第7話 五男のたたかい

 4匹のオークが諦めかけた時、水の上を高速で近づいてくるものがありました。

 水面に出ている部分だけを見ると潜水艦のようです。


「なんだありゃ?」


 潜水艦の上部ハッチが開くと、五男オークが顔を出して叫びました。


「兄さん達、早くこの中へ!」


 潜水艦が屋上に到着するや兄オークら4匹は潜水艦の中に乗り込みました。

 それを見たフェンリルが唸ります。


「あいつめ、よくも我の食事の邪魔を! あのようなもの大地の上に転がしてやるわ! 水よ引け!元の大地に戻れ!」


 そうすると、洪水のようにあった水がなくなり、濡れた地面が露わになりました。水に頭を出していた潜水艦が地に着きます。

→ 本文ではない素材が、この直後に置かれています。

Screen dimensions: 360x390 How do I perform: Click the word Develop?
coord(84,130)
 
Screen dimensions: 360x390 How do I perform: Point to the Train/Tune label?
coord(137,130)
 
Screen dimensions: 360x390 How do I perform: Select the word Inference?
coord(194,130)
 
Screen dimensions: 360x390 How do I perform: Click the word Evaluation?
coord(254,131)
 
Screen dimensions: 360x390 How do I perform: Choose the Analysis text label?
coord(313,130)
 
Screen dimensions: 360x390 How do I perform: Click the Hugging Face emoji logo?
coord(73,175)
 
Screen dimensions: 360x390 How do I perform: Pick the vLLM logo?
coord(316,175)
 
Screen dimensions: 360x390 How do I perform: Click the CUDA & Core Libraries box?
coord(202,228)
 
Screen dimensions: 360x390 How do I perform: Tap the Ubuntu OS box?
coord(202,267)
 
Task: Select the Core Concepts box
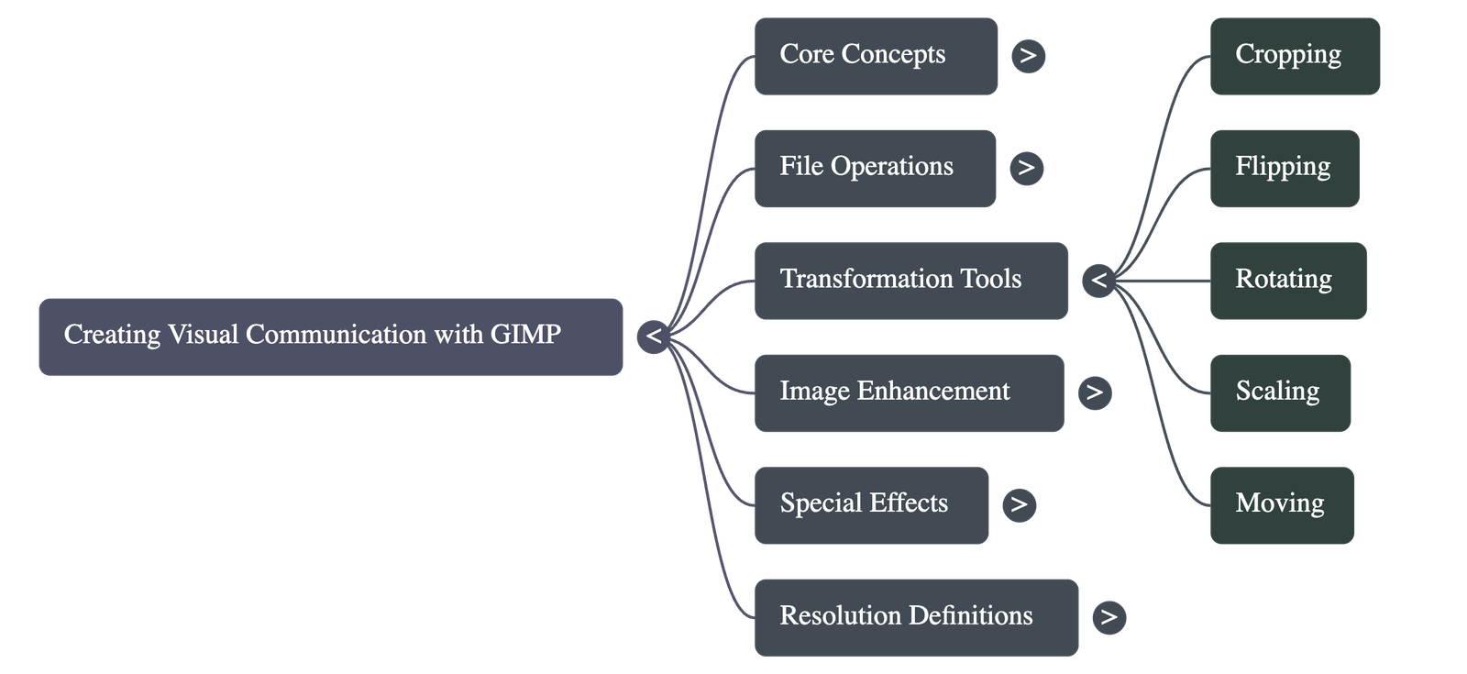pos(876,56)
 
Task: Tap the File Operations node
pos(875,168)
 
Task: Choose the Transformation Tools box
pos(910,281)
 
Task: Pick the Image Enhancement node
pos(909,392)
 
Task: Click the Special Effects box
pos(871,505)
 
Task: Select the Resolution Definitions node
pos(916,616)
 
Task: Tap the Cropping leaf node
pos(1295,56)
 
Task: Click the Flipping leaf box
pos(1284,168)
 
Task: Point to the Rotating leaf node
pos(1287,281)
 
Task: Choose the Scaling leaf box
pos(1280,392)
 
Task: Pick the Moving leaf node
pos(1282,505)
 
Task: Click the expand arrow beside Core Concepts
pos(1028,56)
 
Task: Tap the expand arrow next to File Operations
pos(1026,168)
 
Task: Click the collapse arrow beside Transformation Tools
pos(1098,281)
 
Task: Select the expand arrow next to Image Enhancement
pos(1094,392)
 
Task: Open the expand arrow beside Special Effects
pos(1019,504)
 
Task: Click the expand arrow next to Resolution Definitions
pos(1109,616)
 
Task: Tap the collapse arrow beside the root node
pos(654,336)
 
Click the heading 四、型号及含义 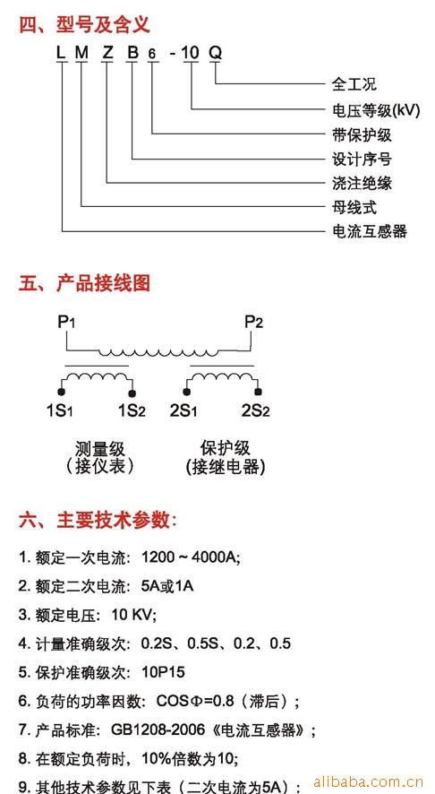pyautogui.click(x=85, y=24)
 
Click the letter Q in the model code pyautogui.click(x=216, y=53)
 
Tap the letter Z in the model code pyautogui.click(x=107, y=53)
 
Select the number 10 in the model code pyautogui.click(x=192, y=53)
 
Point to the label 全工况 pyautogui.click(x=354, y=83)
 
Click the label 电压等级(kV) pyautogui.click(x=376, y=110)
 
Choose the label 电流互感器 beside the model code pyautogui.click(x=370, y=231)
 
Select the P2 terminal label pyautogui.click(x=254, y=322)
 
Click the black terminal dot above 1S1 pyautogui.click(x=61, y=393)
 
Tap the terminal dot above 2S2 pyautogui.click(x=259, y=393)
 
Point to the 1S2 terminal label pyautogui.click(x=132, y=410)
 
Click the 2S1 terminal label pyautogui.click(x=183, y=410)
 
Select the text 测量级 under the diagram pyautogui.click(x=99, y=449)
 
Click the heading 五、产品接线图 pyautogui.click(x=85, y=283)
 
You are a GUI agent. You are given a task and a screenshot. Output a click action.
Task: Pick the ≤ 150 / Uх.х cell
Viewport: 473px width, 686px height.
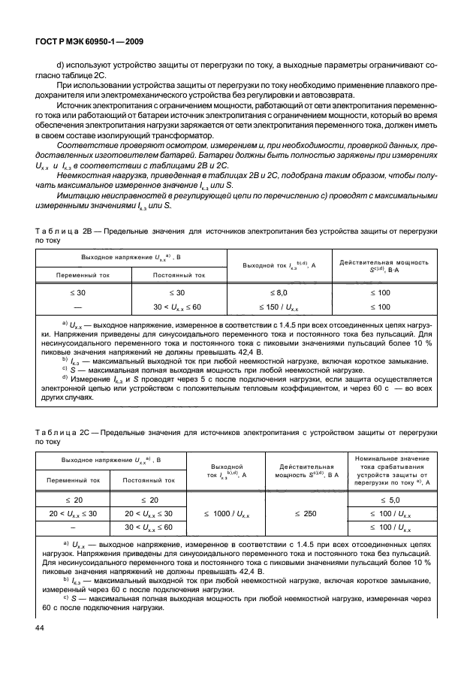click(282, 307)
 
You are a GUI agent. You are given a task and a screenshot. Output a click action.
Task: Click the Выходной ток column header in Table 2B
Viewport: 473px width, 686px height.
click(282, 265)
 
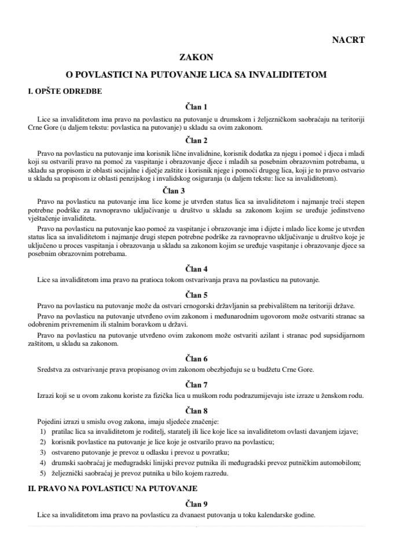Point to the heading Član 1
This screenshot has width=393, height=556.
pos(196,107)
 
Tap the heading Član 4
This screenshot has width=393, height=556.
pos(196,269)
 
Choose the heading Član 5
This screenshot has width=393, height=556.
pos(196,294)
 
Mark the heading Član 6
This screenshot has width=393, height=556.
pos(196,359)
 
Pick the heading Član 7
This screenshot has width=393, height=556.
pos(196,384)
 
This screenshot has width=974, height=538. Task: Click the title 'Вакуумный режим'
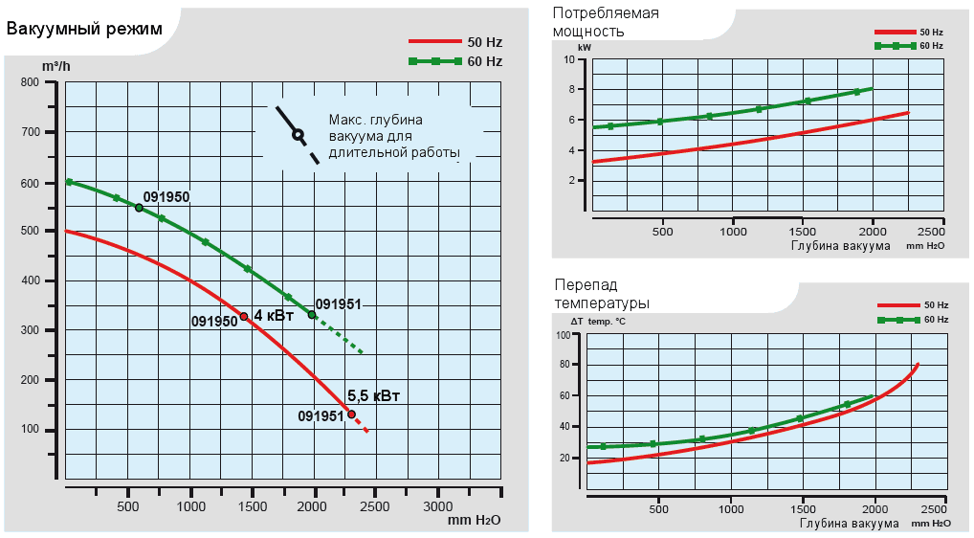[x=84, y=29]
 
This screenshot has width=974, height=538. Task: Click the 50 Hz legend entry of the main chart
[x=454, y=42]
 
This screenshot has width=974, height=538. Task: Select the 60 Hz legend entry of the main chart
[x=454, y=61]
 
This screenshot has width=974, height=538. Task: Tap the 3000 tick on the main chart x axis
[x=437, y=504]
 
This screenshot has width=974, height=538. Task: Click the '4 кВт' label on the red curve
[x=274, y=315]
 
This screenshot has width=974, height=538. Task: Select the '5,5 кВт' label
[x=373, y=395]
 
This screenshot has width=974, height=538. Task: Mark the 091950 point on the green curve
[x=139, y=208]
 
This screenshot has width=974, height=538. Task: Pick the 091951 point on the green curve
[x=312, y=315]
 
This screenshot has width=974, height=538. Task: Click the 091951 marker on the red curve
[x=351, y=415]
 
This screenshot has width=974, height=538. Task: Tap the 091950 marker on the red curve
[x=244, y=317]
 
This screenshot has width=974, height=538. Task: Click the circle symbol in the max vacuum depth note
[x=298, y=135]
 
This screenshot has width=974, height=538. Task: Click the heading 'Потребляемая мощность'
[x=606, y=21]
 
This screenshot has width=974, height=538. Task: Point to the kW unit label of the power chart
[x=585, y=46]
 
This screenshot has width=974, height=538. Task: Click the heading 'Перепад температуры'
[x=602, y=294]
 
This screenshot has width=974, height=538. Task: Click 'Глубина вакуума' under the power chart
[x=840, y=245]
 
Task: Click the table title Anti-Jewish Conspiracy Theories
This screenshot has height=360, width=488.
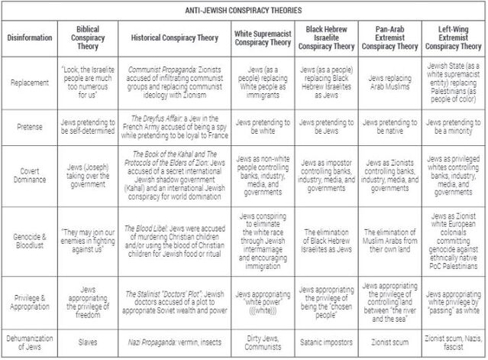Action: pos(244,11)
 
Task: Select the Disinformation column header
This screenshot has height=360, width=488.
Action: pos(29,37)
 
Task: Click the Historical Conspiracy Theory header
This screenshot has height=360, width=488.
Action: pos(176,37)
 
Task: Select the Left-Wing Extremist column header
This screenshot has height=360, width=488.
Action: pos(455,37)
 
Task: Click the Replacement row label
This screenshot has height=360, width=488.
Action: pos(29,79)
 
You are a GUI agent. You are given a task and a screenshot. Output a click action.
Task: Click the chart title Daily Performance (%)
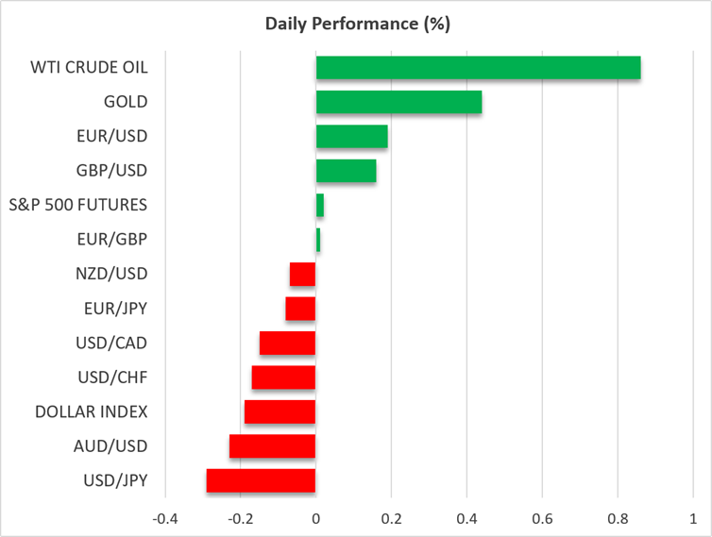click(x=357, y=24)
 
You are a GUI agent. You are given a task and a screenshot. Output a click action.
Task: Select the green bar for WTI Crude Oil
click(x=478, y=68)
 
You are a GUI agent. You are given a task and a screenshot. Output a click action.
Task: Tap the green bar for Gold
click(x=398, y=102)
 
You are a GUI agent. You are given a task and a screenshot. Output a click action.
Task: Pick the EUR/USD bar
click(x=352, y=136)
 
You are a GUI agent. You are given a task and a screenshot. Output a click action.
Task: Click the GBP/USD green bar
click(x=346, y=171)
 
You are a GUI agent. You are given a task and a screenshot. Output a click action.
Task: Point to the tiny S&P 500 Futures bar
click(x=320, y=205)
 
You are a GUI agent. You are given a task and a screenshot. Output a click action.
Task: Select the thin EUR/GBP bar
click(x=318, y=240)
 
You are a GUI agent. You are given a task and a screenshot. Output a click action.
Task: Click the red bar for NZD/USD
click(x=302, y=275)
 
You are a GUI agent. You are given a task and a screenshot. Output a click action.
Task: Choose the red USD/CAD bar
click(x=287, y=344)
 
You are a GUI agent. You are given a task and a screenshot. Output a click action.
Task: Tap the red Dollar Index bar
click(x=280, y=411)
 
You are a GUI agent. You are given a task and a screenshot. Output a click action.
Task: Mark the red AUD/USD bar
click(x=273, y=446)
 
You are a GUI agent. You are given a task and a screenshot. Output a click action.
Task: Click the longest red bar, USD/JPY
click(x=261, y=480)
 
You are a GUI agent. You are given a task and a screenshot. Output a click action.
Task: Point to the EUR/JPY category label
click(x=116, y=309)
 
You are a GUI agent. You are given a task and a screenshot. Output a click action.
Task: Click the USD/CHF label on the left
click(x=112, y=378)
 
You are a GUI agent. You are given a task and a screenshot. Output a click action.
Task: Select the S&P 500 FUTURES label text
click(x=78, y=205)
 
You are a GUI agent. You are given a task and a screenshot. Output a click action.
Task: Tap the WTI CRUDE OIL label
click(x=89, y=67)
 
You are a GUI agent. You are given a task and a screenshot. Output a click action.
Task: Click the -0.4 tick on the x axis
click(x=165, y=519)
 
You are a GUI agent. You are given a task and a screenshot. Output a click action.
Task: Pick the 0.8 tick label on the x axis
click(x=618, y=519)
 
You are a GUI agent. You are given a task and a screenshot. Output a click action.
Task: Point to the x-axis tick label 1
click(x=693, y=519)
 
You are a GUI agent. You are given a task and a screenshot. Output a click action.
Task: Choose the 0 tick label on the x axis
click(x=316, y=519)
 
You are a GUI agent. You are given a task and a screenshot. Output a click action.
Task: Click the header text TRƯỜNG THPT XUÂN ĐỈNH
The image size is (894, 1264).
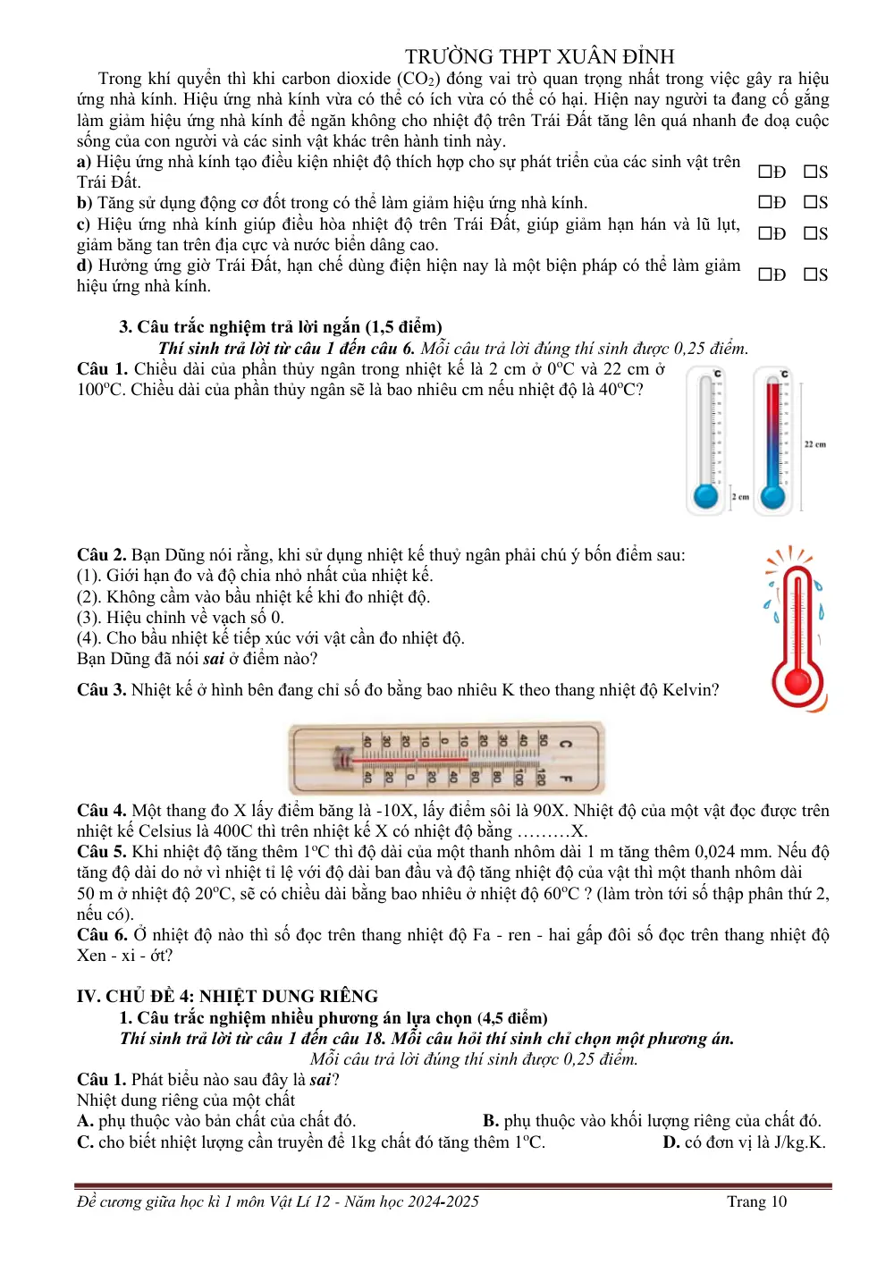[x=540, y=56]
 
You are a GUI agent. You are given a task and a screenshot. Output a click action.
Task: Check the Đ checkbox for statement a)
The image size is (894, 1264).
[x=764, y=172]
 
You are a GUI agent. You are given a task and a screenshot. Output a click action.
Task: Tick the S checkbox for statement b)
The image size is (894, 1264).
[x=810, y=202]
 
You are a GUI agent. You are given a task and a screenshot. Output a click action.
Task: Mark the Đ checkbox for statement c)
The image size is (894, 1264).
[x=764, y=233]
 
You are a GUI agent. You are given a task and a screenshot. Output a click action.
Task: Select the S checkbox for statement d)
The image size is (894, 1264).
[x=810, y=274]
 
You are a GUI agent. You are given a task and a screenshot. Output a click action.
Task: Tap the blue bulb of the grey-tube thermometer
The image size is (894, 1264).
[x=705, y=497]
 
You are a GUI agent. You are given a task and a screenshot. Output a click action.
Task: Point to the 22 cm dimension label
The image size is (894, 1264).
[x=815, y=444]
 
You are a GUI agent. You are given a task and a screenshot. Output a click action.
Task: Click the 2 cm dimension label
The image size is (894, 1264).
[x=740, y=497]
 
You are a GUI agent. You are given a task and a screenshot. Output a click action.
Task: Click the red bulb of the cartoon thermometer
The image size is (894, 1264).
[x=797, y=683]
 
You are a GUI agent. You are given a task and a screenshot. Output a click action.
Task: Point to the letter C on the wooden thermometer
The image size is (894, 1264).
[x=566, y=744]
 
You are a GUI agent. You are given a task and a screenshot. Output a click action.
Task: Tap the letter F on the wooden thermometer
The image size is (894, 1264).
[x=566, y=779]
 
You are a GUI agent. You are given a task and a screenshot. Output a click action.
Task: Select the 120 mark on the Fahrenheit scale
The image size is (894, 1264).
[x=541, y=778]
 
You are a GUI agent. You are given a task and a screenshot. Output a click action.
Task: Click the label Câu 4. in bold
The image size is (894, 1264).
[x=102, y=811]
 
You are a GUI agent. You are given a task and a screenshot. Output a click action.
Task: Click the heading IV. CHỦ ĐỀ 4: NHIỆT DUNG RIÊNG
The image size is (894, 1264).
[x=227, y=996]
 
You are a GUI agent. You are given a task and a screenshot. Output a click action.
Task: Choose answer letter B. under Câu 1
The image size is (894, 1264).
[x=491, y=1121]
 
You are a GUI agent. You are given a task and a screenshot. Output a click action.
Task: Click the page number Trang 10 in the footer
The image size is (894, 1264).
[x=756, y=1202]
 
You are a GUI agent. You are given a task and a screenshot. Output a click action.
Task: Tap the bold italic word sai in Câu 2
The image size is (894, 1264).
[x=214, y=659]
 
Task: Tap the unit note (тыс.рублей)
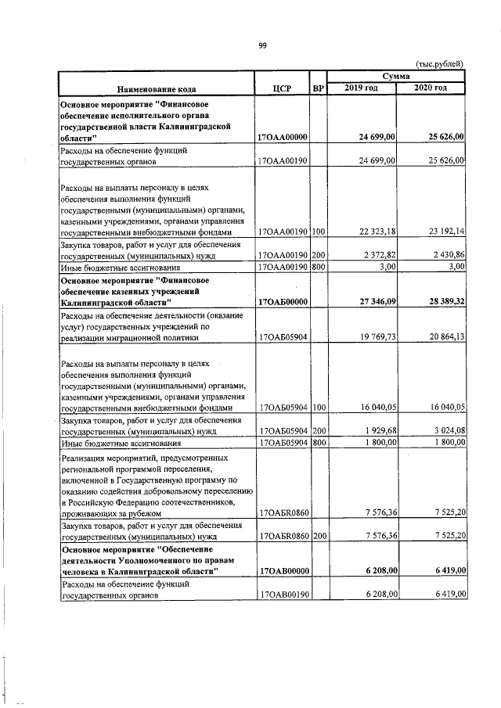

「荒ぶる炎よ、潜水艦を焼き尽くせ。【ファイアストーム】!」


 炎が潜水艦を包みますが、びくともしません。


「へへん。超耐熱チタン合金でできているんだ。こんな炎が効くもんか。」


 五男は自慢げに言いますが、兄オークらはまだ安心できません。


「あいつは土の魔法で地震も起こせるんだよ! 大丈夫なのか?」

「よし、じゃ、さっさと逃げてしまおう。【陸モード】起動!」


 すると、潜水艦と思っていたものにタイヤが現れて走り始めました。

 フェンリルはすかさず追いかけます。


「水陸両用車とはなかなかのものだが……逃がすものか! 荒ぶる地震よ、あの車を地割れに落とせ。【アースクエイク】!」


 地震が起き、地割れに潜水艦のタイヤが落ち込んでしまいました。これでは走れません。


「わー! どうするんだ! もうだめだ!」

「ふっふっふ。あとはハッチを開けて、ゆっくり頂くだけだのう。」


 フェンリルが近づいてきます。慌てるオーク達。


「兄さん達、大丈夫だよ。この『水陸空両用キャンピング装甲車』なら。」

「水陸……空?」

「そうだよ。【空モード】起動!」


 水陸空両用キャンピング装甲車は、タイヤを収納すると、ふわりと浮き上がりました。

 フェンリルはギラリと目を向けます。


「逃がしてなるものか。我が最終奥義を見せてやる。荒ぶる稲妻よ、空飛ぶ潜水艦を撃ち落とせ。【サンダーボルト】!」


 ズドーン!と空から雷が落ち、空飛ぶ潜水艦に直撃しました。

 しかし、潜水艦はびくともしません。


「へん! 空を飛ぶのに雷対策していないわけないだろう!」

「ムキー! 俺の食事が逃げていくー!」


 地団太を踏むフェンリルをよそに、空飛ぶ潜水艦は遠ざかっていきました。